▸ Source text
== == ==

Moving practice (performance)

Terms: all to all, care virus, intoxication, pharmachoreography, practice of small movements, sanatorium, weak disease

Collective depression is the result of the ruling class project of resubordination. For some time now, we have increasingly accepted the idea that we are not the kind of people who can act. This isn’t a failure of will any more than an individual depressed person can ‘snap themselves out of it’ by ‘pulling their socks up’. The rebuilding of class consciousness is a formidable task indeed, one that cannot be achieved by calling upon ready-made solutions—but, in spite of what our collective depression tells us, it can be done. Inventing new forms of political involvement, reviving institutions that have become decadent, converting privatised disaffection into politicised anger: all of this can happen, and when it does, who knows what is possible? (Mark Fisher).

== == ==

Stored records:

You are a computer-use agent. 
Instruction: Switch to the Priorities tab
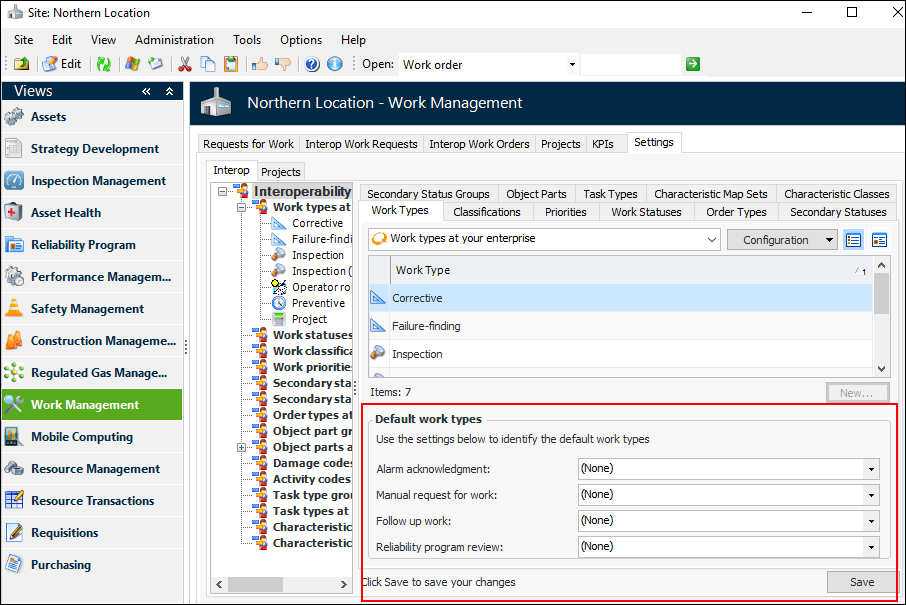coord(565,212)
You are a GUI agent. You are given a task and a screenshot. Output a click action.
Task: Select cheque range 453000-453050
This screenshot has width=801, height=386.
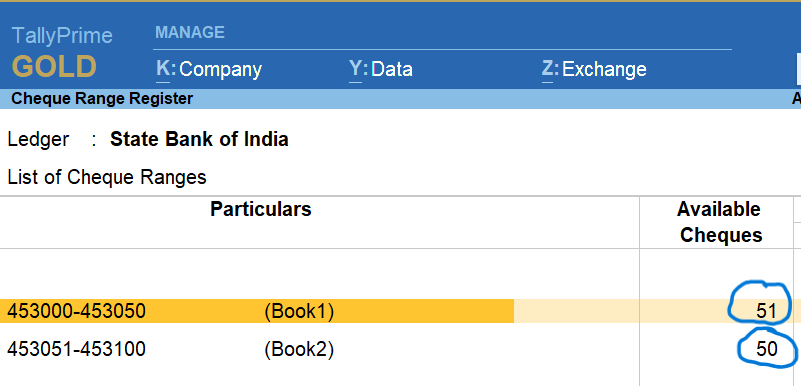click(x=77, y=310)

== == ==

▸ Work instructions
A) Answer these from the Moving practice entry above:
(i) How many terms are listed under "Terms"?
(ii) According to the passage, collective depression is the result of what?
(iii) To whom is the passage attributed?
B) Duplicate the part of the Moving practice entry starting at "Terms: all to all, care" and ending at "possible? (Mark Fisher).".
C) Pick up the Moving practice entry from where it stops and continue it.

▸ Expected responses
A)
(i) Seven.
(ii) The ruling class project of resubordination.
(iii) Mark Fisher.

B)
Terms: all to all, care virus, intoxication, pharmachoreography, practice of small movements, sanatorium, weak disease

Collective depression is the result of the ruling class project of resubordination. For some time now, we have increasingly accepted the idea that we are not the kind of people who can act. This isn’t a failure of will any more than an individual depressed person can ‘snap themselves out of it’ by ‘pulling their socks up’. The rebuilding of class consciousness is a formidable task indeed, one that cannot be achieved by calling upon ready-made solutions—but, in spite of what our collective depression tells us, it can be done. Inventing new forms of political involvement, reviving institutions that have become decadent, converting privatised disaffection into politicised anger: all of this can happen, and when it does, who knows what is possible? (Mark Fisher).

C)
Many of us are familiar with depressive episodes: feeling one’s worthlessness, one distantiates from the world, staying in one’s room for weeks or months. A ceaseless feeling of guilt for incapacity to work and make decisions. Hostile environment deprives one of stability, panic and horror overtake until one is threatened with total loss of oneself. You have no right to be here and now, in this body, in this clothes, you are nothing and, as your senses whisper, this nothing is becoming more in you.

The dominant thinking in psychiatry sees origins of these ideations in a disorder of chemical processes in the brain to be corrected pharmacologically; psychoanalysis and therapies originating from it seek roots of mental disorder in family history, while cognitive-behavioral therapy is less interested in the origins of negative ideations than in displacing them with positive narrations.

But many forms of depression are better dealt with—or even fought against—on a level beyond the individual, politically, rather than on a personal and “psychological” level.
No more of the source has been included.